> **Material provided**:
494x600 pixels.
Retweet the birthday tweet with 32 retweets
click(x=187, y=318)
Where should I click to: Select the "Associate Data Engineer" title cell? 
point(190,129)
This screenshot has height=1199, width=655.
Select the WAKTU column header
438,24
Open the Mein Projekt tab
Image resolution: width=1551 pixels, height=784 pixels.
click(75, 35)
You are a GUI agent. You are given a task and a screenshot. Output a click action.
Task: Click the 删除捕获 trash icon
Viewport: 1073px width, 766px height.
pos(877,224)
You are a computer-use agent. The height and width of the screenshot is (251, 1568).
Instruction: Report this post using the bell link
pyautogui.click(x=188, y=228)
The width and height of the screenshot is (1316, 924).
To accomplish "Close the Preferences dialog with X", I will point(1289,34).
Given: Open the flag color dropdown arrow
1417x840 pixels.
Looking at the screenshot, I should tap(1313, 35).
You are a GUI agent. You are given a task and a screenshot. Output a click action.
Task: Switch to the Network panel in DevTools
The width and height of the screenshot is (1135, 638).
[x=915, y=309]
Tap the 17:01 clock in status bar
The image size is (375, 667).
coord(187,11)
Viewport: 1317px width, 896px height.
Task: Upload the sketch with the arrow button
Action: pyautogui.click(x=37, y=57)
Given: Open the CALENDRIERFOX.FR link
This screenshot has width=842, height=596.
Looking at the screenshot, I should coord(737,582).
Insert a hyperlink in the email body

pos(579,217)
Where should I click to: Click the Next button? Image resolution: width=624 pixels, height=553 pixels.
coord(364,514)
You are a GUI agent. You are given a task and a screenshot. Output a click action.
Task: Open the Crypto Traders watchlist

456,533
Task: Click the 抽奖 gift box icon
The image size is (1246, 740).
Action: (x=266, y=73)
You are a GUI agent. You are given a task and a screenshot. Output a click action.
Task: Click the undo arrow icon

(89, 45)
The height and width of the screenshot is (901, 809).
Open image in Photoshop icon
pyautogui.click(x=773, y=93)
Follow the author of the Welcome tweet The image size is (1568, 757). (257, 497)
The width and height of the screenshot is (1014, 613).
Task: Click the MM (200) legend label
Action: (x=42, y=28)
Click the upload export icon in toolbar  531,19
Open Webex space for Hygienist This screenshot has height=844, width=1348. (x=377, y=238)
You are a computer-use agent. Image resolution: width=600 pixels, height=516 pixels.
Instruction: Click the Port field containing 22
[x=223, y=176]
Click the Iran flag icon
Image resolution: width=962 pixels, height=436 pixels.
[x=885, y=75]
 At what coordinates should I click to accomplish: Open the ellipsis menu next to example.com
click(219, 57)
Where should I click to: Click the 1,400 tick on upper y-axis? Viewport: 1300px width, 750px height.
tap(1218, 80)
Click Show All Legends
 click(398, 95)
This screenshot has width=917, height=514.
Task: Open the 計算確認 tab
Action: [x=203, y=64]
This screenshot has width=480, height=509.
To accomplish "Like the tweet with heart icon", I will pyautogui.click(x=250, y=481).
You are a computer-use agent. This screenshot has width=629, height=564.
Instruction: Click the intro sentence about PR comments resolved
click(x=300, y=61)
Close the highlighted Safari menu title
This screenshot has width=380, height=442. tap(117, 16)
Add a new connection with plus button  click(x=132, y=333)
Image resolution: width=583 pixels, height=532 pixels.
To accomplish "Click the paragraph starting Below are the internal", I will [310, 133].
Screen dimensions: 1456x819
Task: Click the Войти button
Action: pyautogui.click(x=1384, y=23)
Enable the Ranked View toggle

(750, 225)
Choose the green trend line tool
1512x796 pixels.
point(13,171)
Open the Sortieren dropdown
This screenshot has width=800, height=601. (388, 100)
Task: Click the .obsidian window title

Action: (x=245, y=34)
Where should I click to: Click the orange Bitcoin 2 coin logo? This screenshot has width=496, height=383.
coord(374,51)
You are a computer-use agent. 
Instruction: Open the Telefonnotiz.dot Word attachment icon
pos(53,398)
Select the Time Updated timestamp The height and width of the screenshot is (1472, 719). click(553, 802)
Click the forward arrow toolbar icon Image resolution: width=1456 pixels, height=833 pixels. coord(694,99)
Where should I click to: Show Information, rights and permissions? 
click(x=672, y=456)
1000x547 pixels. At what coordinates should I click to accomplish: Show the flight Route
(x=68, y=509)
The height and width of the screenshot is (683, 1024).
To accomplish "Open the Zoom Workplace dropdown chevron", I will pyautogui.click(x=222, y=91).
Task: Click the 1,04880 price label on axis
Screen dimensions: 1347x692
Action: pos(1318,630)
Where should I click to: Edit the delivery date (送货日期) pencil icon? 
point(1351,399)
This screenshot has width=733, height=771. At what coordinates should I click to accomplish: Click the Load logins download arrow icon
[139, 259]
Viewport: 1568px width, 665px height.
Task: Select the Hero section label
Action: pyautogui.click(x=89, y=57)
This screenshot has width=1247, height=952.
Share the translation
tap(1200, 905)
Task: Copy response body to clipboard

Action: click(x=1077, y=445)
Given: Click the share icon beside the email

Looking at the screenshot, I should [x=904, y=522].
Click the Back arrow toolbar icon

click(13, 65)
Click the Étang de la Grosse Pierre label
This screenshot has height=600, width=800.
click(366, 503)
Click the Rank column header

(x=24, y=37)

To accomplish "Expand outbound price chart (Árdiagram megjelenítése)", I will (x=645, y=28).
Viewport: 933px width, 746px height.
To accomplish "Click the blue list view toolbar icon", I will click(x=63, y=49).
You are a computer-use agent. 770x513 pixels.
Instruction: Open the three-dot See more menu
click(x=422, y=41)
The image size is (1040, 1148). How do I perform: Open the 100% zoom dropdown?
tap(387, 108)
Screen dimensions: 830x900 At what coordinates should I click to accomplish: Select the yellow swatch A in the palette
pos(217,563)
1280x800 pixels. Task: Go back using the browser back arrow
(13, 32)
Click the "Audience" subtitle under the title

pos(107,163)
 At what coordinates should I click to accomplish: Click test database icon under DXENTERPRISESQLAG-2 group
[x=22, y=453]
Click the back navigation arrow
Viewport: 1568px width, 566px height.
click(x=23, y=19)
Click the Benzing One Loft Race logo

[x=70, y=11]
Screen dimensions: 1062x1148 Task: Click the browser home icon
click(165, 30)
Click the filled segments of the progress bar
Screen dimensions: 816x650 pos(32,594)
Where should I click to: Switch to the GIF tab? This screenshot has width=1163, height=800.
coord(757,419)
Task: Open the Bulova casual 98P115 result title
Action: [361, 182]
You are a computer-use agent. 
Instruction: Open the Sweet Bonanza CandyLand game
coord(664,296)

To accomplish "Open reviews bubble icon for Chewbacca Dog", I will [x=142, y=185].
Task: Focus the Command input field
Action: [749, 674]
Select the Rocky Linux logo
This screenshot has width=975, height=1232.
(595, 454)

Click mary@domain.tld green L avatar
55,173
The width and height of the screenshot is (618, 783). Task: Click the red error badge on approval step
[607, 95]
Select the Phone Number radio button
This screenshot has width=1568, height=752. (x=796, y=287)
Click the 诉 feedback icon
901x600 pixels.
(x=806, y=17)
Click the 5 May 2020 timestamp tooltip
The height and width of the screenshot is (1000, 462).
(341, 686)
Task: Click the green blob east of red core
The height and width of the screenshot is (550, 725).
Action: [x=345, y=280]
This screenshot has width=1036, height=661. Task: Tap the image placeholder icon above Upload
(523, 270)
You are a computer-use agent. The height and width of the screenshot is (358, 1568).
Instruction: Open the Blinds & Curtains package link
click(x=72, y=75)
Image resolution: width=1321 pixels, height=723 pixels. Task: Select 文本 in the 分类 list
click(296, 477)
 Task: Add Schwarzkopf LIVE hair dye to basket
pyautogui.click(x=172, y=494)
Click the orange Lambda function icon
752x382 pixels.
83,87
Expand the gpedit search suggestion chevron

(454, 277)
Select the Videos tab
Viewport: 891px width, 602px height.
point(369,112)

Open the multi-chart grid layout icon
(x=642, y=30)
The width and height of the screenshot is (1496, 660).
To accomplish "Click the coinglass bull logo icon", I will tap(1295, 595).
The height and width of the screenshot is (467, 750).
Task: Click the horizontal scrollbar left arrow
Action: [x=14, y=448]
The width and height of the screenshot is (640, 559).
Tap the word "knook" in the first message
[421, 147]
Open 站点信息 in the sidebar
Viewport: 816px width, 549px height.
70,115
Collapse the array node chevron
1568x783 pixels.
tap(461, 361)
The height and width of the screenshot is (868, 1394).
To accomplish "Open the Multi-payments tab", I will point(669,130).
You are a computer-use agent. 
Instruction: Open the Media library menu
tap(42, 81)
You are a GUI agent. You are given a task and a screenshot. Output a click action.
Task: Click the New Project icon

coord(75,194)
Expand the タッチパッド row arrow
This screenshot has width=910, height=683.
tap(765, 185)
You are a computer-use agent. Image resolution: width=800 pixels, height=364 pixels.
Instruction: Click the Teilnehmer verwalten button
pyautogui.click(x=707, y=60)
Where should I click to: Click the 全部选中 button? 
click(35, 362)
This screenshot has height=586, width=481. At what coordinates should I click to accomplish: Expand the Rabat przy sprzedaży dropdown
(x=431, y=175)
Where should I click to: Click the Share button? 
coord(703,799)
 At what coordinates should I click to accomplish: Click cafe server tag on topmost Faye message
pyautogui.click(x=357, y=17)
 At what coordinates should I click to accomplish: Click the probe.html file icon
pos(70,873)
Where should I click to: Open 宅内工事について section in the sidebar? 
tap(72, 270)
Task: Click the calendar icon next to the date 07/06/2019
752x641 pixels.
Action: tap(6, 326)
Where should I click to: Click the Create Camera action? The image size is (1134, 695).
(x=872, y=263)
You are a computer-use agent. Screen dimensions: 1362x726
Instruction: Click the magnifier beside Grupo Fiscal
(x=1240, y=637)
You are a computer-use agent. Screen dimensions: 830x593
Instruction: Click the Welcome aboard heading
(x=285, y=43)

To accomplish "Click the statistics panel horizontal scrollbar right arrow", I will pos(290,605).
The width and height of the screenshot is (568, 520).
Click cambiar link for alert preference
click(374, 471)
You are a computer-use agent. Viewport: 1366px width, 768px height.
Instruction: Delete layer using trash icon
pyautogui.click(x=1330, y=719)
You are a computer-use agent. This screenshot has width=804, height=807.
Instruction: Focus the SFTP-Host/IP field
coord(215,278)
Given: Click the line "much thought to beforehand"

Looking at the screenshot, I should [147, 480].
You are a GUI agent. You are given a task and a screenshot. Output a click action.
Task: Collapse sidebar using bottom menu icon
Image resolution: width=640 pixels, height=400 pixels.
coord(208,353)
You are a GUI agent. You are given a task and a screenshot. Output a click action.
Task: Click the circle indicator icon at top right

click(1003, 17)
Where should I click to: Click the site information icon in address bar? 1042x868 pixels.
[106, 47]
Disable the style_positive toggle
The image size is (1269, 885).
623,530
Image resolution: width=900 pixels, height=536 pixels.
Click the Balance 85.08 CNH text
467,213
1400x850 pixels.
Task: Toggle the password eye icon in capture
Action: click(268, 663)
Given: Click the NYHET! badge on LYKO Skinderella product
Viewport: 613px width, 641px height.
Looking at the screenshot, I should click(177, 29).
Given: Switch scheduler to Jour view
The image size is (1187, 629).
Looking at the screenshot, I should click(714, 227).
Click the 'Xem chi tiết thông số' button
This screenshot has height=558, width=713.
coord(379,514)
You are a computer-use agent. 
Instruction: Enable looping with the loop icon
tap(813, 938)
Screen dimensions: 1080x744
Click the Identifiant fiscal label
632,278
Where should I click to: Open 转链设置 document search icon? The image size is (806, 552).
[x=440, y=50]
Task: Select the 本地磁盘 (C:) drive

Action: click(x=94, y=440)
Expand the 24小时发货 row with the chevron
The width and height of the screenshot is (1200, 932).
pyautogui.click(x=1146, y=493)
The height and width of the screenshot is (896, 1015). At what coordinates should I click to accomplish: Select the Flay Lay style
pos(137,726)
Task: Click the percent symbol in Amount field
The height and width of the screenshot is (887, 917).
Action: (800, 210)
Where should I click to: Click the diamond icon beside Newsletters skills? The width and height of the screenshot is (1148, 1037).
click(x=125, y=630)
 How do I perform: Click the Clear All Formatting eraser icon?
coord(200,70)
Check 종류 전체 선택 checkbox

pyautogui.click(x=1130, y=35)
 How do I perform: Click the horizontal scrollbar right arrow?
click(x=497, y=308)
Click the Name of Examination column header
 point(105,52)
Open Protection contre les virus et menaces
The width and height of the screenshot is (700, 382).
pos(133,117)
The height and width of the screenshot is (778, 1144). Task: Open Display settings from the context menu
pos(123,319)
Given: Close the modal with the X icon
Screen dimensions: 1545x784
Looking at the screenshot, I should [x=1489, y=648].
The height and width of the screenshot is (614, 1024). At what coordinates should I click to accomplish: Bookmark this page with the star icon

> **Description of the task**:
Each line from the one with "How do I perform: Click the horizontal" through the last line of the records must be written out word for word. Include nothing else.

> **Answer section**:
 How do I perform: Click the horizontal scrollbar right arrow?
click(x=497, y=308)
Click the Name of Examination column header
 point(105,52)
Open Protection contre les virus et menaces
The width and height of the screenshot is (700, 382).
pos(133,117)
The height and width of the screenshot is (778, 1144). Task: Open Display settings from the context menu
pos(123,319)
Given: Close the modal with the X icon
Screen dimensions: 1545x784
Looking at the screenshot, I should [x=1489, y=648].
The height and width of the screenshot is (614, 1024). At what coordinates should I click to accomplish: Bookmark this page with the star icon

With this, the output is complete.